Para ajudar nos conflitos de Control, há primeiramente a única arma de fogo encontrada no game: a Arma de Serviço. Capaz de transformar seus tiros em projéteis únicos, estilhaços, projéteis consecutivos e uma única forte rajada, a arma é capaz de quebrar o galho na maioria das ocasiões. Embora Jesse possa chavear apenas duas formas de arma de cada vez, a troca entre as formas equipadas é rápida e torna-se um detalhe essencial para o sucesso nas lutas.
Além desta arma, há as habilidades pessoais de Jesse. Encontradas ao longo do game ao enfrentar os “objetos de poder”, itens possuídos pelo Ruído, elas incluem telecinese, controle da mente e levitação. Todas elas podem ser usadas em conjunto, com bastante fluidez, durante os embates e a exploração, e como nos melhores games de “power fantasy”, às vezes é possível esquecer o quanto há a seu dispor. Dito isso, é difícil largar o game depois de destravar toda essa beleza de potencial.
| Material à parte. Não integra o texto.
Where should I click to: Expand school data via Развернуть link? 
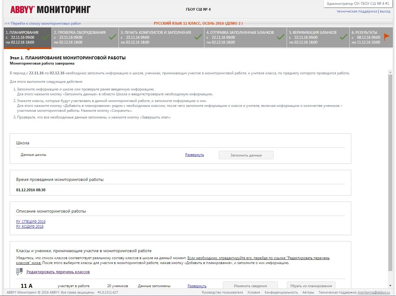point(194,155)
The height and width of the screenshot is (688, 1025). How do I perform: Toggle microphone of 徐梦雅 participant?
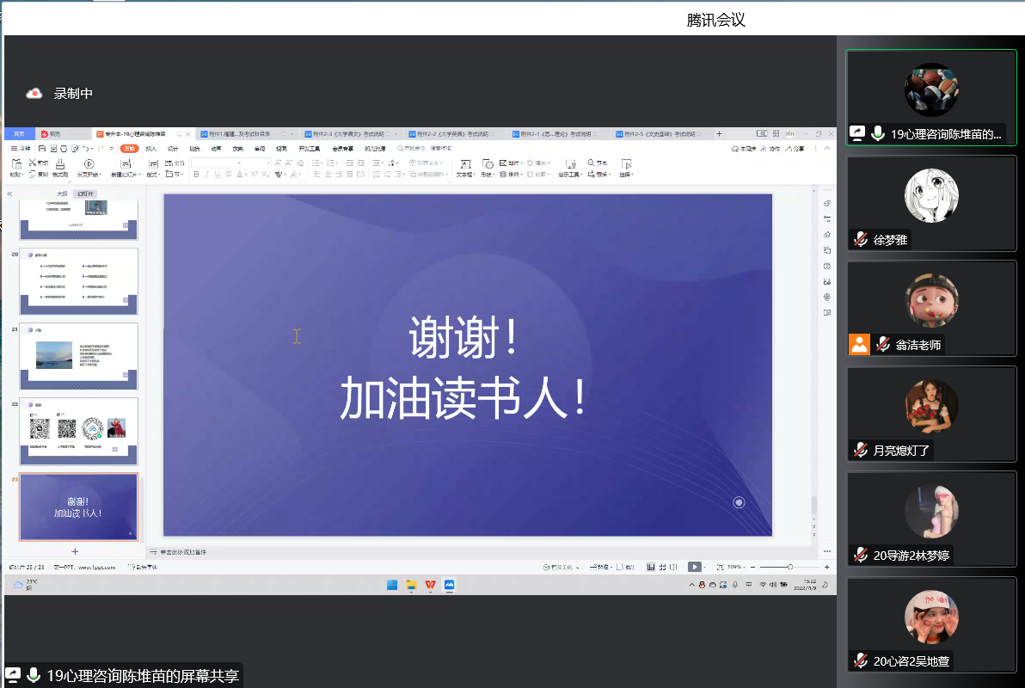pyautogui.click(x=860, y=240)
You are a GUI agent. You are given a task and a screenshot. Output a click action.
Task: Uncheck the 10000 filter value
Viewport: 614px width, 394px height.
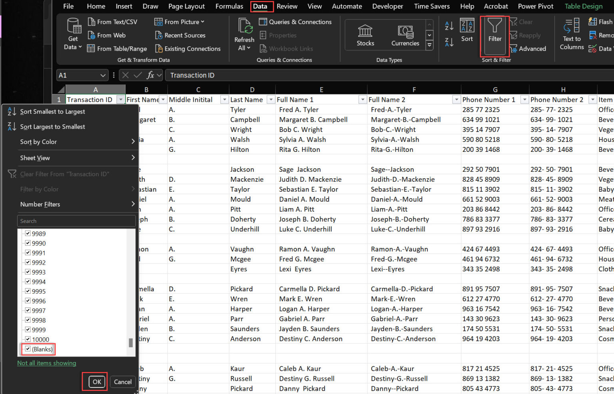coord(27,339)
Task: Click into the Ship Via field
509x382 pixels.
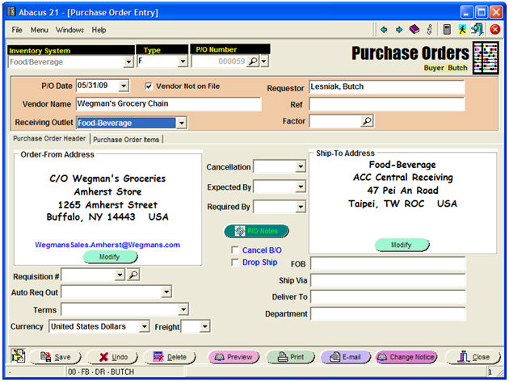Action: (387, 280)
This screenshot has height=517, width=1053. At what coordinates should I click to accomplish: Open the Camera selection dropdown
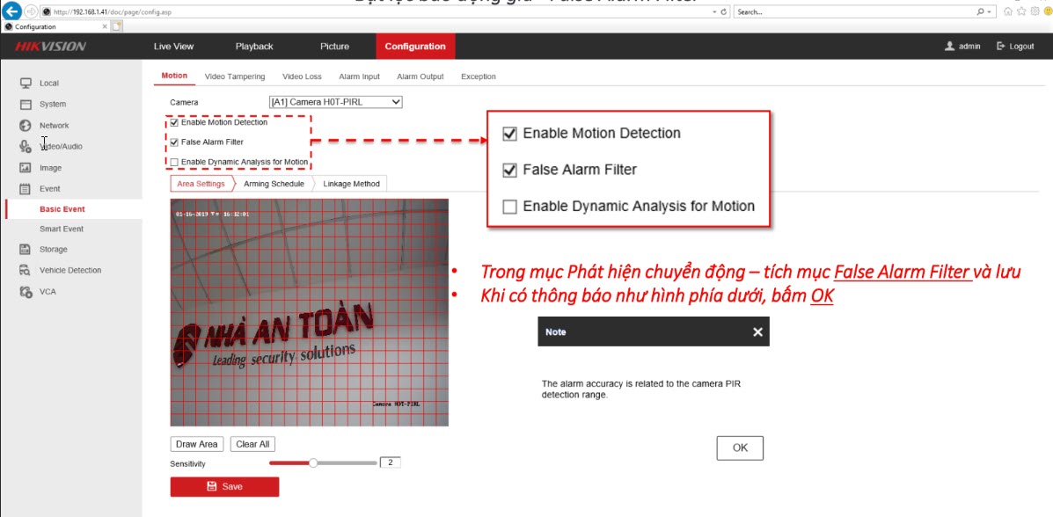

A dinâmica arquitetura da Antiga Casa, que sofre mutações impressionantemente representadas pela Northlight ao conquistar pontos de controle e objetos de poder, instiga o jogador a retornar a áreas antes exploradas em busca de novos colecionáveis e, quem sabe, atualizações da história. Assim como Metro Exodus mantém firme a ilusão – ou seria mesmo uma ilusão? – de um mundo que anda de mãos dadas com a trama a todo momento, o game da Remedy é tentador e atmosférico para garantir a permanência em seu mapa.
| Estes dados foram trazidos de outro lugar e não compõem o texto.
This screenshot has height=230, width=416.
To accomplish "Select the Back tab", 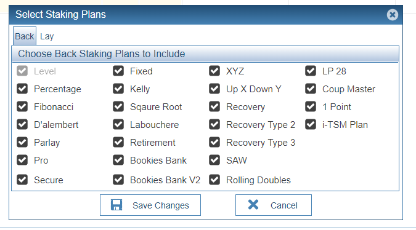I will [25, 36].
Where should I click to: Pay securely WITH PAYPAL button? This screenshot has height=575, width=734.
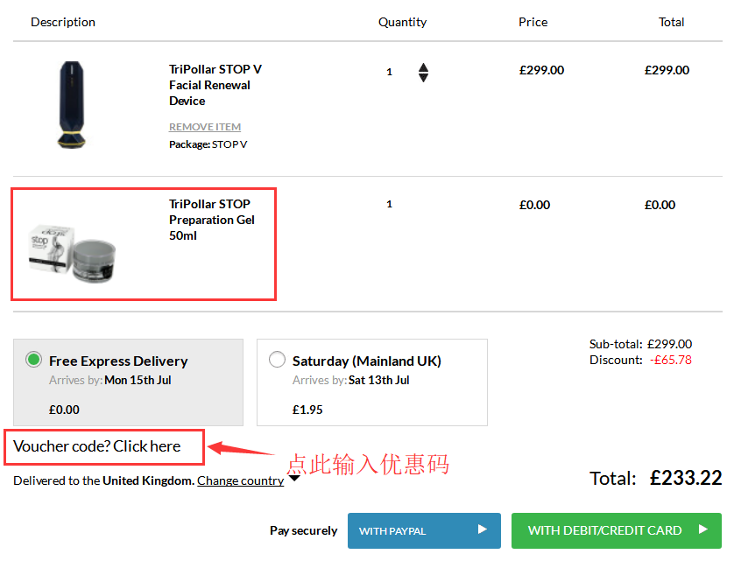[424, 530]
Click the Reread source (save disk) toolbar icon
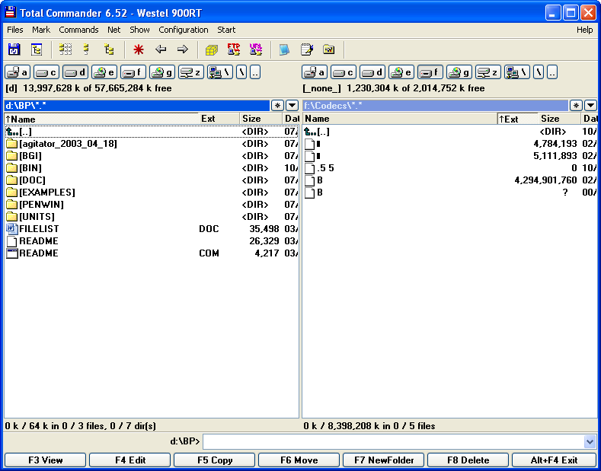Image resolution: width=601 pixels, height=471 pixels. point(14,49)
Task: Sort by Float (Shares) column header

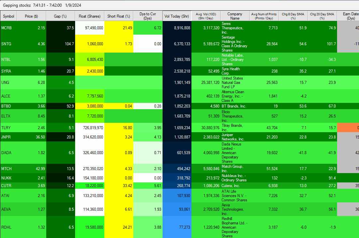Action: tap(89, 16)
Nota-se, inclusive, que grande parte do conteúdo mais desafiador de Control é – ou pode ser – deixado para o final, como uma sequência de batalhas de chefe que… bom, não posso contar. Minha comparação do game a Sekiro, neste caso, se deve a esse fator surpresa constante que vem com a exploração e a fascinação imediata com alguns de seus inimigos mais obscuros. Sinal de que a Remedy pode investir em um game do tipo no futuro?
Bagulhos estranhos, problemas estranhos
Apesar de tudo, até mesmo das frustrações com o mapa e com o campo de visão, Control apresenta problemas técnicos inegáveis. No PS4 Pro, há algumas quedas de framerate aqui e ali, mas já tenho conhecimento de que as versões dos consoles standard sofrem de quedas muito mais frequentes, em especial o PS4 comum – recomendo, inclusive, a análise técnica da Digital Foundry antes de efetuar a compra.
Tudo bem que a Northlight é exigente e os consoles avançados deem pro gasto, mas este tipo de situação é inaceitável, principalmente se considerarmos games igualmente exigentes que passaram por melhor otimização. A Remedy já não tem o apoio de uma gigante como a Microsoft e essas devem ser as dores de uma dev menor mas bastante ambiciosa, porém um adiamento talvez fosse a decisão mais válida. Que fique claro: a nota desta review vale APENAS para a versão de PS4 Pro.
Em suma, Control é um ótimo jogo, de mão cheia. Não muito tempo atrás, o diretor do game, Mikael Kasurinen, havia dito que o foco do título não seria naquilo que se confunde com “fator de replay”, com quests que se repetem ou uma grind imposta ao jogador. Devo dizer: que alívio! Tudo na Antiga Casa parece feito à mão e curado por uma equipe preocupada com sua arte, que apesar de limitações, dissipam o Ruído da indústria e entregam o que pode ser mais outro game cultuado, ao lado de Max Payne e Alan Wake.